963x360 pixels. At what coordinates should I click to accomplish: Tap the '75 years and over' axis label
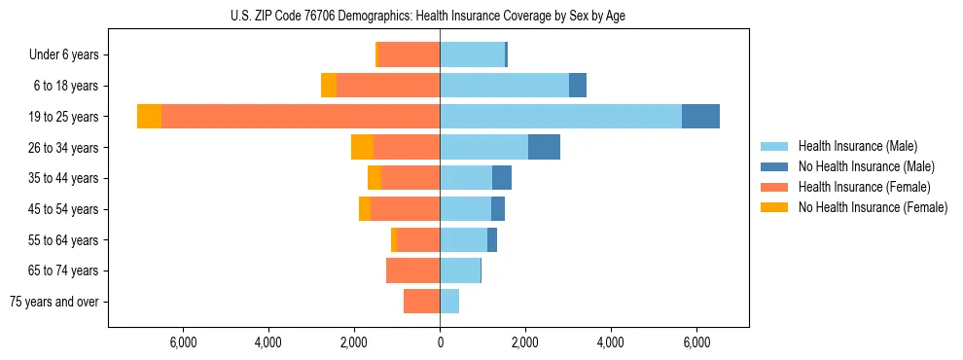click(x=54, y=302)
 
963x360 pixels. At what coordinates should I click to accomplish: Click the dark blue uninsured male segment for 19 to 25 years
click(x=700, y=117)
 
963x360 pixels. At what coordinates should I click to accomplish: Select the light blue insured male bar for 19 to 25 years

◆ EXERCISE: Rewrite all of the records above, changing "coordinates" to "position" everywhere it appears and keeping everything else the same. Leave the pictures out.

◆ OUTPUT:
963x360 pixels. At what position should I click to accomplish: Tap the '75 years and over' axis label
click(x=54, y=302)
 
963x360 pixels. At what position should I click to accomplish: Click the dark blue uninsured male segment for 19 to 25 years
click(x=700, y=117)
 
963x360 pixels. At what position should I click to accomplish: Select the light blue insured male bar for 19 to 25 years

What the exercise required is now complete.